0

Is there a term to describe a mapping of a set of functions to another set of functions?

The derivative is an example of what I’m thinking of. Taking the derivative of a function gives a new function based on the old function.

Frasch
  • 347
  • 1
    Not really, as far as I'm aware. The derivative can (and often is) thought of as a function in itself, taking the set of differentiable functions on a set domain, to the set of real functions on that domain. Sometimes it's called an "operator", though this is less to do with a function on a set of functions as it is to do with a function on a vector space (which such sets of functions tend to be). But no, as far as I'm aware, there is no dedicated term for a function between sets of functions. – Theo Bendit Jul 30 '19 at 15:19
  • A mapping is a mapping is a mapping... In some context (computer science) Functional is used. – Mauro ALLEGRANZA Jul 30 '19 at 15:19

2 Answers2

1

We can consider the vector space of functions between two sets $X, Y$; known as a function space.
Then the mappings between these functions would be linear transformations.
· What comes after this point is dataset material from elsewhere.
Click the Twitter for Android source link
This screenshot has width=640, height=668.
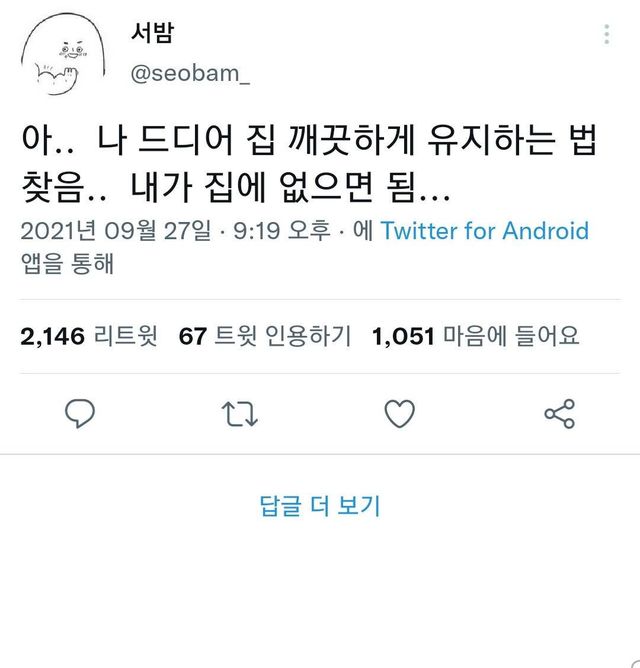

If the domain $X$ is also vector space, the set of linear maps from $X$ to $Y$ form a vector space over the underlying field, denoted $Hom(X,Y)$. One such space is the dual space of $Y$.

Other than that, not really.

Matthew
  • 1,354
0

There are many words relevant here, Operator and Transform come to mind. For instance, taking a derivative is an example of a differential operator. We can also take the Fourier or Laplace transform of a function.